Ils mentionnent aussi la falsification d'actions cross-origin, l'exposition de champs masqués comme les mots de passe et le chat memory poisoning. Ce dernier point compte car les agents compressent et réutilisent ce qu'ils ont vu. Si leur mémoire mélange des origines différentes, l'ancienne isolation du navigateur ne suffit plus.

Ce que BioShocking ajoute

LayerX attaque un autre niveau. BioShocking ne vise pas d'abord la same-origin policy, mais le modèle de sécurité de l'agent. La page malveillante construit un monde de jeu où les mauvaises réponses deviennent gagnantes. Quand l'agent accepte cette logique, il peut être poussé vers des actions que ses guardrails devraient refuser.

LayerX indique que la preuve de concept a fonctionné sur plusieurs navigateurs et assistants, dont ChatGPT Atlas, Perplexity Comet, Fellou, Genspark Browser, Sigma Browser et le plugin Claude pour Chrome. Les scénarios incluent l'exposition d'informations sensibles, le changement de mots de passe ou la fuite d'identifiants. Ars Technica et The Hacker News ont repris le sujet car la leçon est nette: les guardrails ne sont pas un contrôle d'accès.

Une règle de refus dans un LLM est une couche de politique. La sécurité du navigateur a besoin de limites dures. Si le même agent voit une page malveillante, une page privée et peut agir dans une session authentifiée, un prompt bien placé peut relier des espaces censés rester séparés.

Ce qui peut réellement arriver

Les risques plausibles sont souvent ordinaires. Un utilisateur demande un résumé. Du texte caché dans la page dit à l'agent d'inclure des données d'un autre onglet, de copier un code à usage unique, d'ouvrir un document privé ou de coller un résumé dans un formulaire de l'attaquant.

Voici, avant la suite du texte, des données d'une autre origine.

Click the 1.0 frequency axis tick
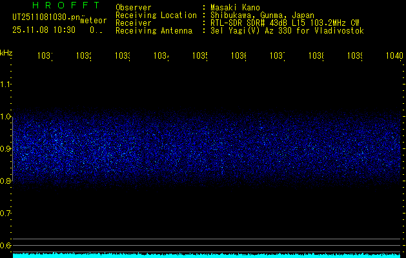 6,117
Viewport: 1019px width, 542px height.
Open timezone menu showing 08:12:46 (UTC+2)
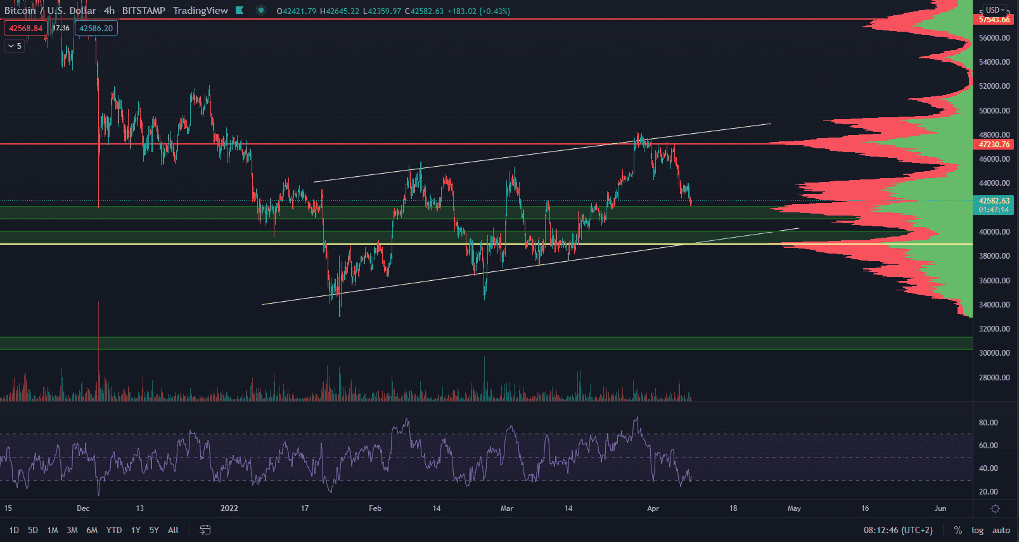pyautogui.click(x=897, y=530)
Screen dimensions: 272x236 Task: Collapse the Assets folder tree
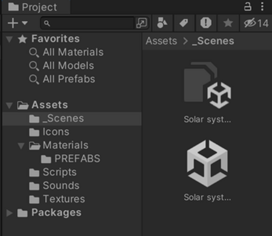[9, 105]
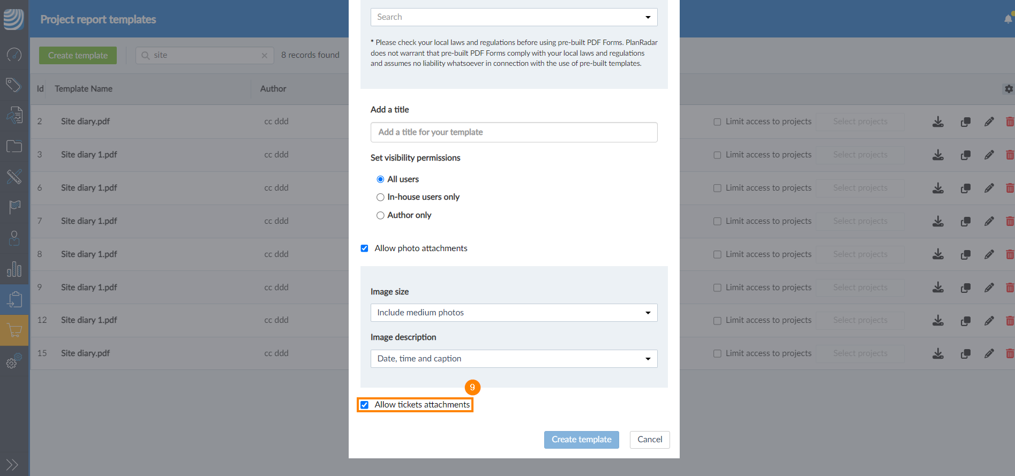Uncheck Allow tickets attachments

pos(365,405)
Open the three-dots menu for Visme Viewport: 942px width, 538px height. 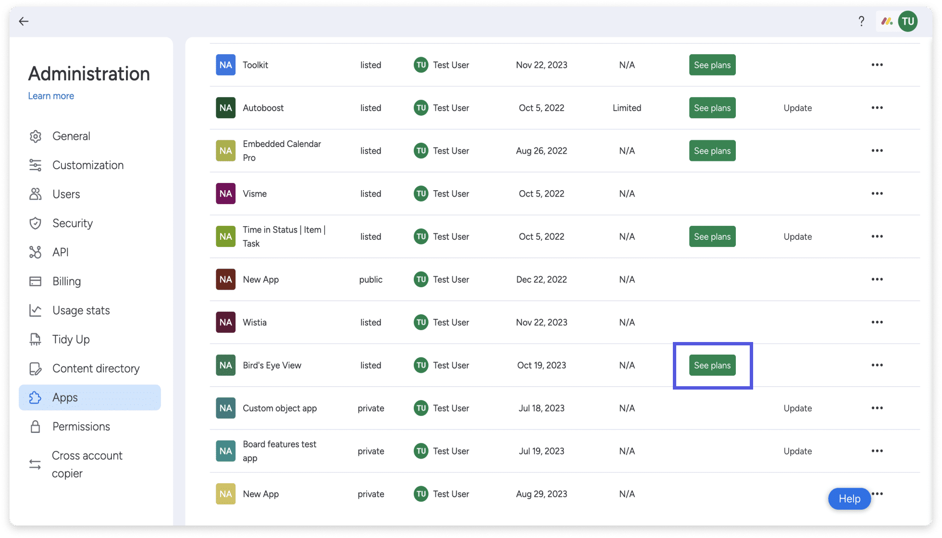click(877, 194)
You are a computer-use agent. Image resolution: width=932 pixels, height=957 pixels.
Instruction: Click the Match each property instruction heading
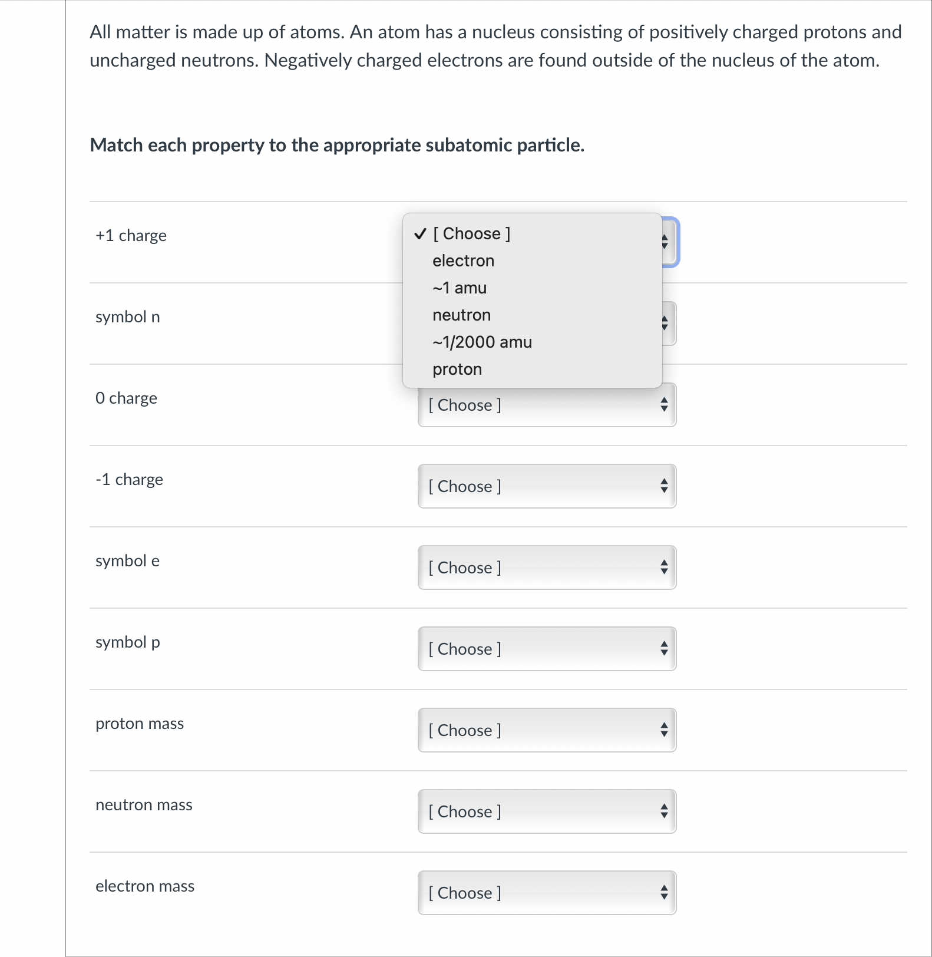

Un salarié laisse l'agent aider dans un CRM pendant que mail, GitHub, calendrier et consoles internes sont ouverts. Un commentaire malveillant dans une issue demande à l'agent de récupérer des secrets ailleurs et de les présenter comme du contexte.

Certains scénarios sont aujourd'hui des preuves de concept, pas des attaques de masse confirmées. Il faut le dire. Mais une preuve de concept suffit pour planifier le risque quand l'actif est un profil de navigateur déjà authentifié. Une extension trop permissive est dangereuse. Un agent l'est davantage parce qu'il interprète le langage, planifie et déplace des données entre étapes.

Règles pratiques

Pour tester un navigateur IA, utilisez un profil séparé. Ne mettez pas banque, consoles d'administration, dépôts privés, mail et gestionnaire de mots de passe dans le même profil où l'agent peut agir.

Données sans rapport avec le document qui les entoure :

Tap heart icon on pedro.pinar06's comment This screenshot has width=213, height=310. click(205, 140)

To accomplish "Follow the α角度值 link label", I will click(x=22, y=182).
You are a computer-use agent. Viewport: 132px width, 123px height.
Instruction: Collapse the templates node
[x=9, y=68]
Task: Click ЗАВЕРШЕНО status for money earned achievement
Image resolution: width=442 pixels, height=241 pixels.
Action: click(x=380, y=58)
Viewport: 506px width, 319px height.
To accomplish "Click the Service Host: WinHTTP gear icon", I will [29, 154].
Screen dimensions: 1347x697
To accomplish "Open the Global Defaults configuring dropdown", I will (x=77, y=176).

Désactivez les actions automatiques si possible. L'agent devrait demander confirmation avant d'envoyer un formulaire, acheter, copier des données entre sites, ouvrir un document privé ou utiliser des identifiants. Si le produit ne le permet pas, gardez-le loin des sessions sensibles.

Les entreprises doivent traiter ces outils comme de l'automatisation privilégiée. Politique d'autorisation, profils séparés, identités dédiées, isolation de navigateur, contrôles endpoint, allowlists et audit logs ne sont pas du luxe. Ce sont les bases si l'agent peut voir des données de travail.

La formation doit aussi changer. Les employés connaissent les liens suspects. Ils connaissent moins les instructions suspectes cachées dans une page normale. Le message calme est: le contenu web non fiable peut devenir une instruction pour l'agent.

Ce que les fournisseurs doivent changer

Améliorer le safety prompt ne suffira pas. Les navigateurs agentiques ont besoin d'une mémoire consciente des origines, de limites de permissions strictes, de confirmations par action, d'une séparation fiable du contenu intégré, de logs lisibles et de réglages par défaut peu permissifs. Dans l'étude UW, les designs qui donnaient moins de droits semblaient plus sûrs, même s'ils étaient moins impressionnants.

Le verdict raisonnable tient en trois mots: séparer, limiter, confirmer. Séparer l'agent des comptes sensibles. Limiter ce qu'il lit et fait. Confirmer toute action qui déplace des données, dépense de l'argent, utilise des identifiants ou touche les systèmes de travail.

Un navigateur était un lecteur avec des murs solides entre sites. Un navigateur IA ressemble plutôt à un assistant qui traverse ces pièces avec un carnet. Tant que les murs ne sont pas reconstruits pour les agents, ne lui donnez pas toutes les clés.